*Task goal*.
After locating the line that holds "Task: Click the window", output it and all following lines word for word, stopping only at the end of the data.

Saved entries:

◇ ◇ ◇ ◇ ◇

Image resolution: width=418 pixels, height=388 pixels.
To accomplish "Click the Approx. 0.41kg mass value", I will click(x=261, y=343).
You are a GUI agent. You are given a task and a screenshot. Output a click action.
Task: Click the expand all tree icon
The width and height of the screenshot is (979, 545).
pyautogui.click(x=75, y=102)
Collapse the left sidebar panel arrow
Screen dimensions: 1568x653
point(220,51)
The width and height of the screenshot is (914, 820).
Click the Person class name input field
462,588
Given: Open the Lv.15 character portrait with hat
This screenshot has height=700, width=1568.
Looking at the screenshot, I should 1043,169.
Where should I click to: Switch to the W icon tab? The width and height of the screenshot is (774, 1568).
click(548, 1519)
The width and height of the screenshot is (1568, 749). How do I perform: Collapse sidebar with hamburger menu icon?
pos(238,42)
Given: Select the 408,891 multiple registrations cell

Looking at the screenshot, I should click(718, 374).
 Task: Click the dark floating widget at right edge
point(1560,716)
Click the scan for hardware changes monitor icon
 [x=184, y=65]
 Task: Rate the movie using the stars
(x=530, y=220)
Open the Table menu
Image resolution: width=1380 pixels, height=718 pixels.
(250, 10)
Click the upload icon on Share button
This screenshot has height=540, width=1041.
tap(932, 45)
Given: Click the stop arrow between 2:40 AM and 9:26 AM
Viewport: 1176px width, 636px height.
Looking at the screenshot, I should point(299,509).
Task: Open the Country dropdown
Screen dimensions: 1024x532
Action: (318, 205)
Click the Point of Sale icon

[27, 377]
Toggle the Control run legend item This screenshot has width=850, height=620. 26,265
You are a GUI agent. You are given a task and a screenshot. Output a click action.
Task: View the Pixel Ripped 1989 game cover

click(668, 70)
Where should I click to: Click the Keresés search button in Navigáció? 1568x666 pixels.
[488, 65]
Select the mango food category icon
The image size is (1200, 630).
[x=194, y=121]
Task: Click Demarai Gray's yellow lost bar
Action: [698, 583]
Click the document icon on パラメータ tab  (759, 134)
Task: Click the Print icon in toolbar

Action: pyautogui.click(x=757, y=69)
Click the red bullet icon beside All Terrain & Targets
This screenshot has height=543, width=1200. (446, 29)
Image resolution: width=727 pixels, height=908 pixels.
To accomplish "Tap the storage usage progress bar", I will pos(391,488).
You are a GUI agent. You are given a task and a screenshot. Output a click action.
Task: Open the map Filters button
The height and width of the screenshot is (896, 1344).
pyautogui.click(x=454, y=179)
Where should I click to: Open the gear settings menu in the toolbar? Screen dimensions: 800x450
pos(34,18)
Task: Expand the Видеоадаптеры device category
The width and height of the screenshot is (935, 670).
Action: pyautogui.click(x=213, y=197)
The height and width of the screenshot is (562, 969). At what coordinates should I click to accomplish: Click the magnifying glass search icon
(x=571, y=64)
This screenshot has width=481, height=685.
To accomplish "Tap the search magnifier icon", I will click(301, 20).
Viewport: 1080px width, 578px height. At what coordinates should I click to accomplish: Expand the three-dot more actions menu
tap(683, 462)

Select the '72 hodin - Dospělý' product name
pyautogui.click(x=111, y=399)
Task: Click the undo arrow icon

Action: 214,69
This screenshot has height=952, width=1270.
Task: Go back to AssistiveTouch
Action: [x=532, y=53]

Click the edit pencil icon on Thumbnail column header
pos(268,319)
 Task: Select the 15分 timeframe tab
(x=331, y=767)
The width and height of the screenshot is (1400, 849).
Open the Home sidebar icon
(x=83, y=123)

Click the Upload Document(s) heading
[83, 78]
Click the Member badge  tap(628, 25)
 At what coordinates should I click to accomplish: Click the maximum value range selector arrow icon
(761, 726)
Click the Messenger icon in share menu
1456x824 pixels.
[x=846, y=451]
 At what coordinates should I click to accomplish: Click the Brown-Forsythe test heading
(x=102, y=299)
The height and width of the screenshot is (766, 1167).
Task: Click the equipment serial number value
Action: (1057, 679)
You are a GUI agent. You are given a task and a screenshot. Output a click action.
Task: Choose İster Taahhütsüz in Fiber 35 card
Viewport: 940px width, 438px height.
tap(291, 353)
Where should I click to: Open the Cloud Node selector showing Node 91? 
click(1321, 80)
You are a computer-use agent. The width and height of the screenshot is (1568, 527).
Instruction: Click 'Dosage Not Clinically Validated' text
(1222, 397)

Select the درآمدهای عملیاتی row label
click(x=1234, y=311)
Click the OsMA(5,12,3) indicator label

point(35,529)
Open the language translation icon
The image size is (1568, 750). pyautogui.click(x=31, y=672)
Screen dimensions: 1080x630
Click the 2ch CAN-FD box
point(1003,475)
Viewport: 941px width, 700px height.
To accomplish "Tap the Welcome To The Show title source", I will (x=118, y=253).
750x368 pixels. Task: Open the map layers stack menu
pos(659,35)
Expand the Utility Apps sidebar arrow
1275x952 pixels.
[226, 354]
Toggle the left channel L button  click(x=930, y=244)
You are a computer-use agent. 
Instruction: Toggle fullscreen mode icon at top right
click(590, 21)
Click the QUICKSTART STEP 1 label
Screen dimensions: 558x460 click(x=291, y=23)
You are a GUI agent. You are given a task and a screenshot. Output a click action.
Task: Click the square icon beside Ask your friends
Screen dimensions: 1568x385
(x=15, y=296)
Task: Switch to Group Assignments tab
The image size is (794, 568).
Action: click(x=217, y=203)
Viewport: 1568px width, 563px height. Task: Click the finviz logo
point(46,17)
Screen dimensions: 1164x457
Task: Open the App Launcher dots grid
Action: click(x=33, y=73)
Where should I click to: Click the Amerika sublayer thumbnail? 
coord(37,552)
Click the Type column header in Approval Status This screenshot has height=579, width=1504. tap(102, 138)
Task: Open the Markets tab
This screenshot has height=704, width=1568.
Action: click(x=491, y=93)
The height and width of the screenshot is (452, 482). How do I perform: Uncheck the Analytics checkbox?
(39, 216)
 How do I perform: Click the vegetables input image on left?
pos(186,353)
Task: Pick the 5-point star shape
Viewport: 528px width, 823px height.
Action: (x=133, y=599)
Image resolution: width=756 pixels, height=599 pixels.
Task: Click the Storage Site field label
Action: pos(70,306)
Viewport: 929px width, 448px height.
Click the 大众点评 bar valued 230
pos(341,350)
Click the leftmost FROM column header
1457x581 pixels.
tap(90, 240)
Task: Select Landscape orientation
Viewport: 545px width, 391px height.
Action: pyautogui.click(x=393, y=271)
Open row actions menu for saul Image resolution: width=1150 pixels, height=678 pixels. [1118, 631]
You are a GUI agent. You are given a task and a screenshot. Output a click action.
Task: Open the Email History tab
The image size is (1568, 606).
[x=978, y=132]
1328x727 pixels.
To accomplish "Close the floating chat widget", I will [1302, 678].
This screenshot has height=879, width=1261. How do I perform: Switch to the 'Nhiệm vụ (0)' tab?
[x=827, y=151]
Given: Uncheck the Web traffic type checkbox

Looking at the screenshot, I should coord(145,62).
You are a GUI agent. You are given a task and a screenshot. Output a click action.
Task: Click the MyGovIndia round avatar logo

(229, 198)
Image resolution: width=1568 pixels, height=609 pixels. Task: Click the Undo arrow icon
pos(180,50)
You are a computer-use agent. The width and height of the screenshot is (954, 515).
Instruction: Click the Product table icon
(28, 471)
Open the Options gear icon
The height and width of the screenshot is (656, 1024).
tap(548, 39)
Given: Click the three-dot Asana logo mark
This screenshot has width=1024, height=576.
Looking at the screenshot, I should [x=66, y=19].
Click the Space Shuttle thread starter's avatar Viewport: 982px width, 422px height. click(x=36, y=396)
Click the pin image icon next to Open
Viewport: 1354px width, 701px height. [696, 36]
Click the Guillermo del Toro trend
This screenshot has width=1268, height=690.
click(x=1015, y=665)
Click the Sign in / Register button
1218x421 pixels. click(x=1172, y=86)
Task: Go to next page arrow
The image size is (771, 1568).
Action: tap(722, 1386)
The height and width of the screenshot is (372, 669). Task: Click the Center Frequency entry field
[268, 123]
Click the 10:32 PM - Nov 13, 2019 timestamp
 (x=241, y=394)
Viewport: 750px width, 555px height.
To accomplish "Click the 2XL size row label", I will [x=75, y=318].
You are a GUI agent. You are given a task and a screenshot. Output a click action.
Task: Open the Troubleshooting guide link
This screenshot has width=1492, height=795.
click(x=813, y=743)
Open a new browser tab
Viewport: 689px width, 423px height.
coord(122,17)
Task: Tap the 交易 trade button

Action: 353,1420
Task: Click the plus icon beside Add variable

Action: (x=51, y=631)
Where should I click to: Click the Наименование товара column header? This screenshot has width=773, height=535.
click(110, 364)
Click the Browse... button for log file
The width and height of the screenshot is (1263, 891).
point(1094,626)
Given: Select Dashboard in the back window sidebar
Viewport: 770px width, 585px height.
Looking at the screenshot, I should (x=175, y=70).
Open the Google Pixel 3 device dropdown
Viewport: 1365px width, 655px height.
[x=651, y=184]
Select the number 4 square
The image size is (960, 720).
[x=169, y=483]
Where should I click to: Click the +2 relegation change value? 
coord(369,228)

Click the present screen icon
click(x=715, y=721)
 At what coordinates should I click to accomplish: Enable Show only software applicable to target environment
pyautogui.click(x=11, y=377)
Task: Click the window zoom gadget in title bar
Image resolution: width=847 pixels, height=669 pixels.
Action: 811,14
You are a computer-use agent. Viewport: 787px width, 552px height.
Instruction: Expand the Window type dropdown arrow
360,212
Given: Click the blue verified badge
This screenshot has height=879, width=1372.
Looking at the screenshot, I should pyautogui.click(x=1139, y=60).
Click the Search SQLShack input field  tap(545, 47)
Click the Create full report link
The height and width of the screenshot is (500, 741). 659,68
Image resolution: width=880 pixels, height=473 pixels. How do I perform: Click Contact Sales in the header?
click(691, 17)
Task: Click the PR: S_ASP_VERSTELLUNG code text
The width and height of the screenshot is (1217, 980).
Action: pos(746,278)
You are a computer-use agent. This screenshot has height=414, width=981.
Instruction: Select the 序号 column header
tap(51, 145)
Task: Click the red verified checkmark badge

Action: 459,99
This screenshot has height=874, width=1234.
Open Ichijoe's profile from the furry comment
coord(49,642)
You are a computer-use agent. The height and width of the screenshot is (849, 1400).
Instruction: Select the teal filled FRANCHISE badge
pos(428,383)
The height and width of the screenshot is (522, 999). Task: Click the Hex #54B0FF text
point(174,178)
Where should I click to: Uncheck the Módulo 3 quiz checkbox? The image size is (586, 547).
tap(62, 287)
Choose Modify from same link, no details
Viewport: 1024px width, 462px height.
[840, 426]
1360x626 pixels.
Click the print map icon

◇ ◇ ◇ ◇ ◇

*Result of the task*.
Task: Click the window zoom gadget in title bar
Image resolution: width=847 pixels, height=669 pixels.
Action: 811,14
You are a computer-use agent. Viewport: 787px width, 552px height.
Instruction: Expand the Window type dropdown arrow
360,212
Given: Click the blue verified badge
This screenshot has height=879, width=1372.
Looking at the screenshot, I should pyautogui.click(x=1139, y=60).
Click the Search SQLShack input field  tap(545, 47)
Click the Create full report link
The height and width of the screenshot is (500, 741). 659,68
Image resolution: width=880 pixels, height=473 pixels. How do I perform: Click Contact Sales in the header?
click(691, 17)
Task: Click the PR: S_ASP_VERSTELLUNG code text
The width and height of the screenshot is (1217, 980).
Action: pos(746,278)
You are a computer-use agent. This screenshot has height=414, width=981.
Instruction: Select the 序号 column header
tap(51, 145)
Task: Click the red verified checkmark badge

Action: 459,99
This screenshot has height=874, width=1234.
Open Ichijoe's profile from the furry comment
coord(49,642)
You are a computer-use agent. The height and width of the screenshot is (849, 1400).
Instruction: Select the teal filled FRANCHISE badge
pos(428,383)
The height and width of the screenshot is (522, 999). Task: Click the Hex #54B0FF text
point(174,178)
Where should I click to: Uncheck the Módulo 3 quiz checkbox? The image size is (586, 547).
tap(62, 287)
Choose Modify from same link, no details
Viewport: 1024px width, 462px height.
[840, 426]
1360x626 pixels.
Click the print map icon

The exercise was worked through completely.